M. Labeaume a fait cette affirmation en réponse à la sortie de Démocratie Québec qui demande l'abandon de ce projet d'usine de biométhanisation de 100 millions $.

Une loi oblige les municipalités à se doter d'une telle usine pour 2020, année où sera interdit l'incinération et enfouissement de toute matière organique comme les boues municipales ou les restes de table.

«On tente de gagner un an au point de vue budgétaire. On voudrait étirer un peu plus les investissements», a dit M. Labeaume. Le maire de Québec a formulé publiquement une telle demande à quelques reprises depuis juin.
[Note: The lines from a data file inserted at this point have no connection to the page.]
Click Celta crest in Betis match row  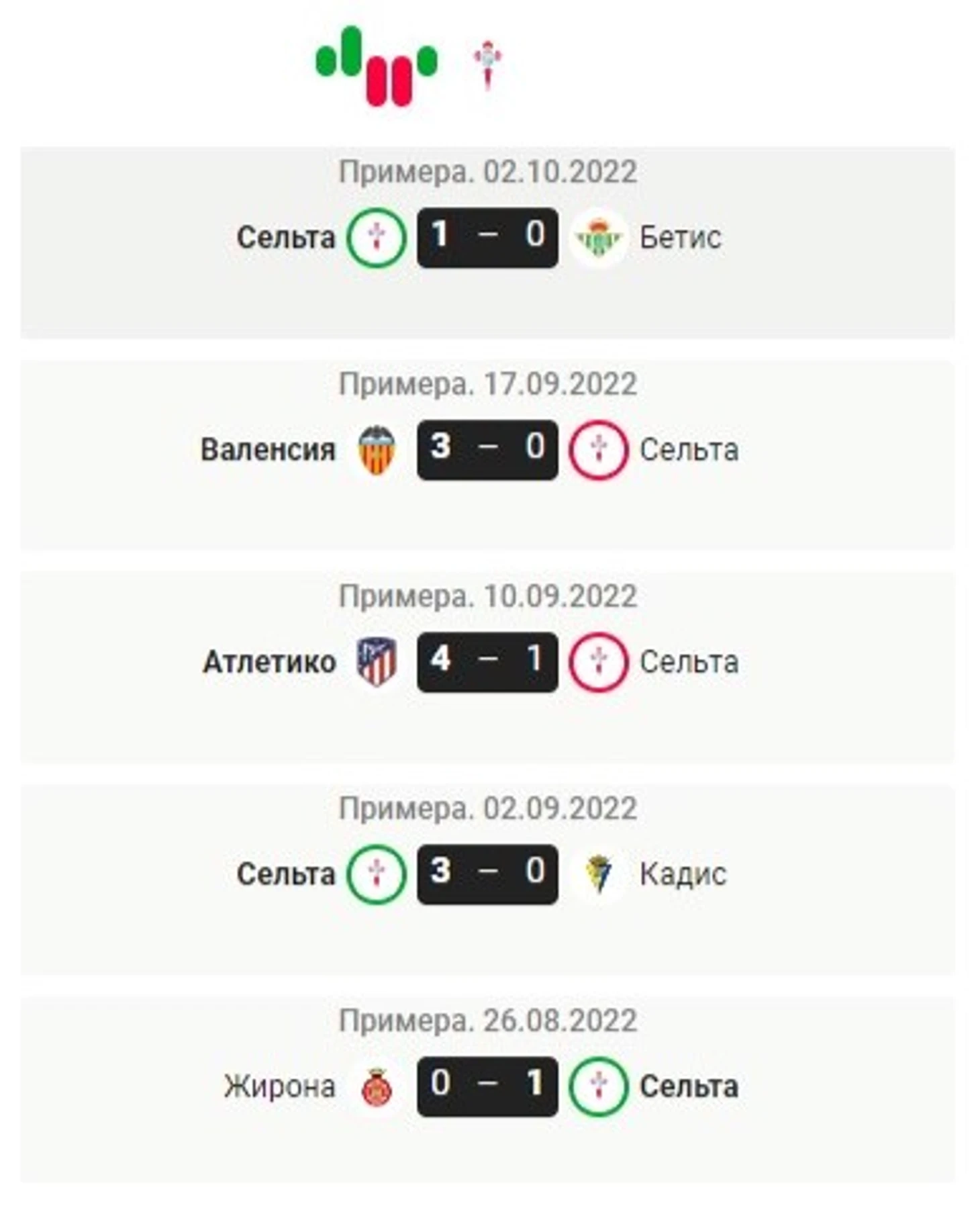tap(376, 238)
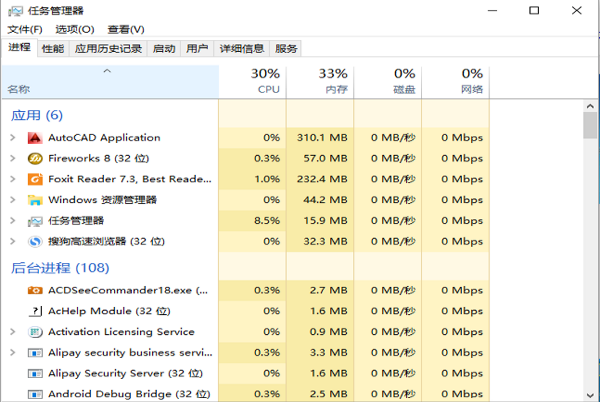
Task: Open the 文件(F) menu
Action: click(x=26, y=30)
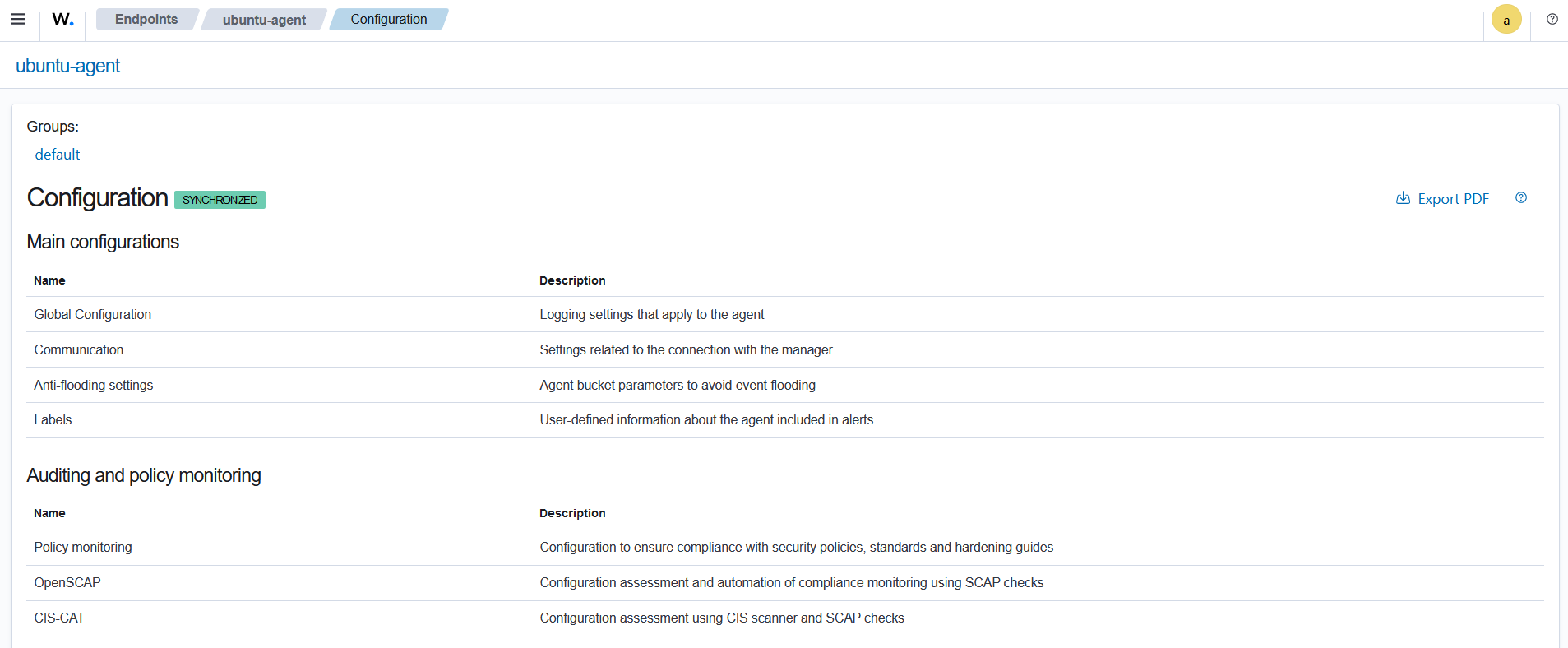Viewport: 1568px width, 648px height.
Task: Click the Wazuh home logo
Action: tap(62, 20)
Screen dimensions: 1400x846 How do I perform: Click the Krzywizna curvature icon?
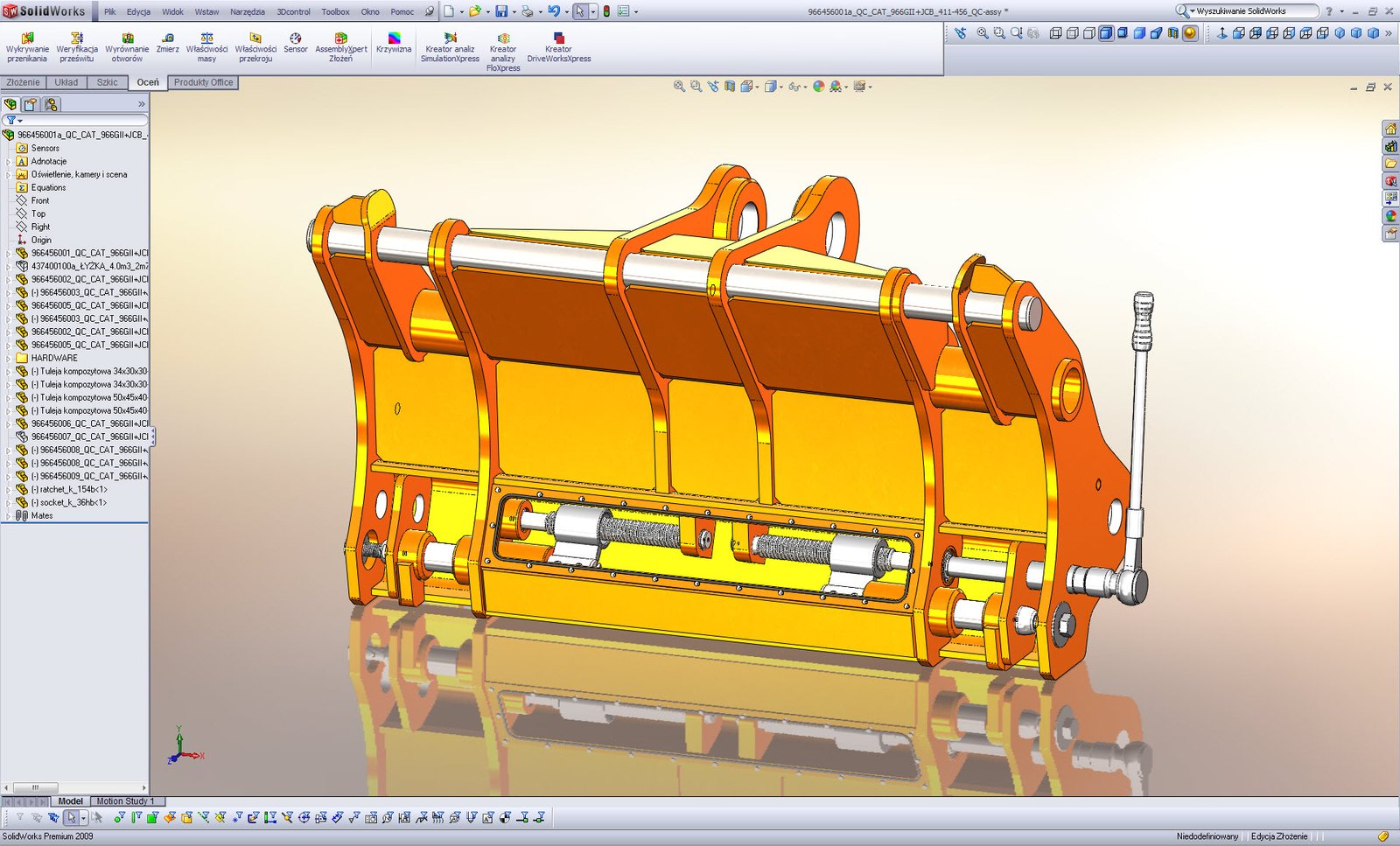(394, 43)
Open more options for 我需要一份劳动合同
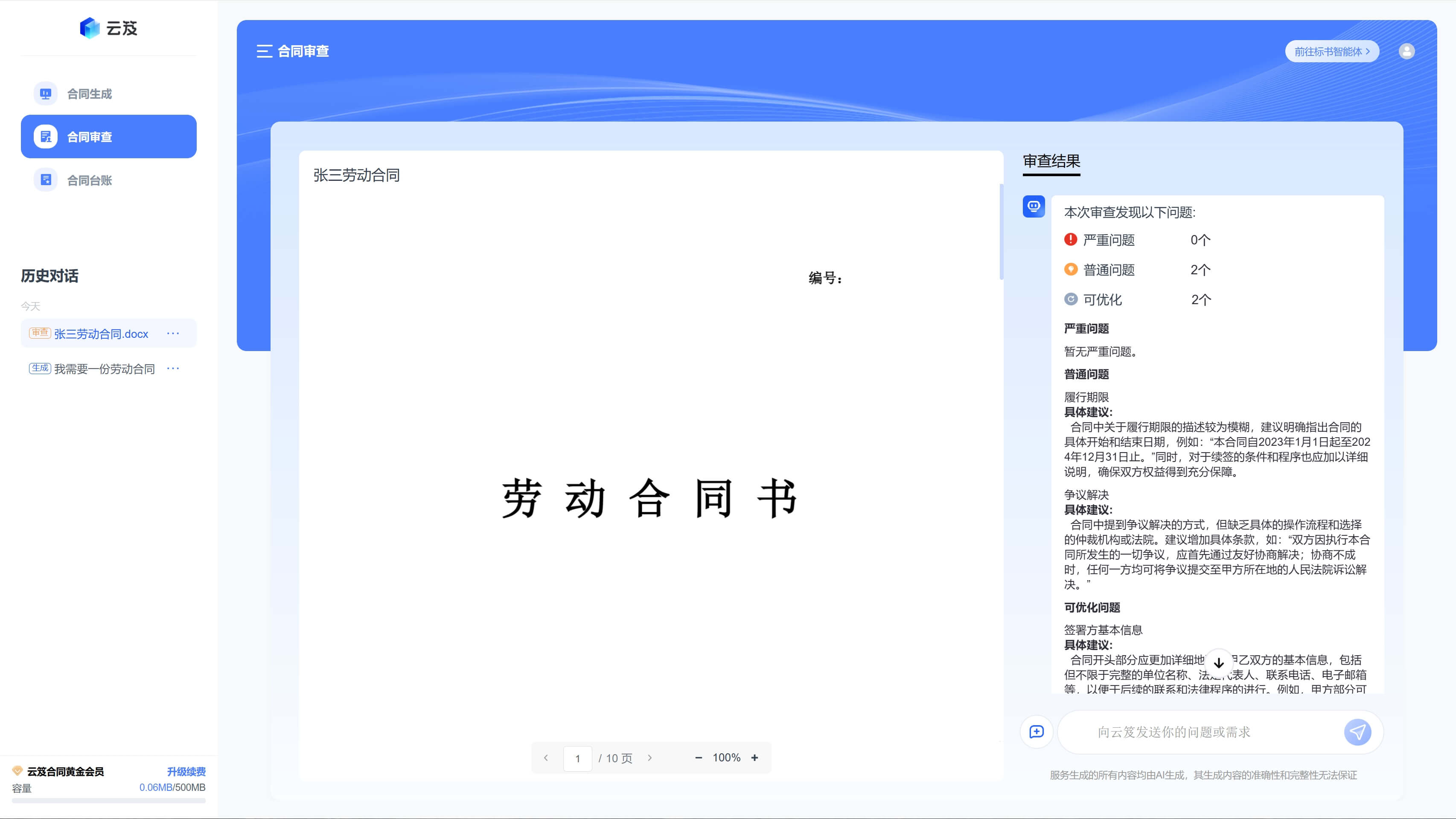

«L'autorisation sera dans la négociation du pacte fiscal», a révélé le maire de Québec jeudi. Et ce, même s'il a dit qu'il ne voulait «pas négocier sur la place publique pour le pacte fiscal». Une rencontre de négociation se tient d'ailleurs vendredi entre le ministre des Affaires municipales, Pierre Moreau, l'Union des municipalités du Québec et les maires de Québec et de Montréal.

Jeudi, Régis Labeaume a dit «porter le dossier» d'une demande de report aussi au nom d'autres municipalités. Il assure que des maires de plusieurs villes trouvent l'échéance de 2020 un peu trop proche.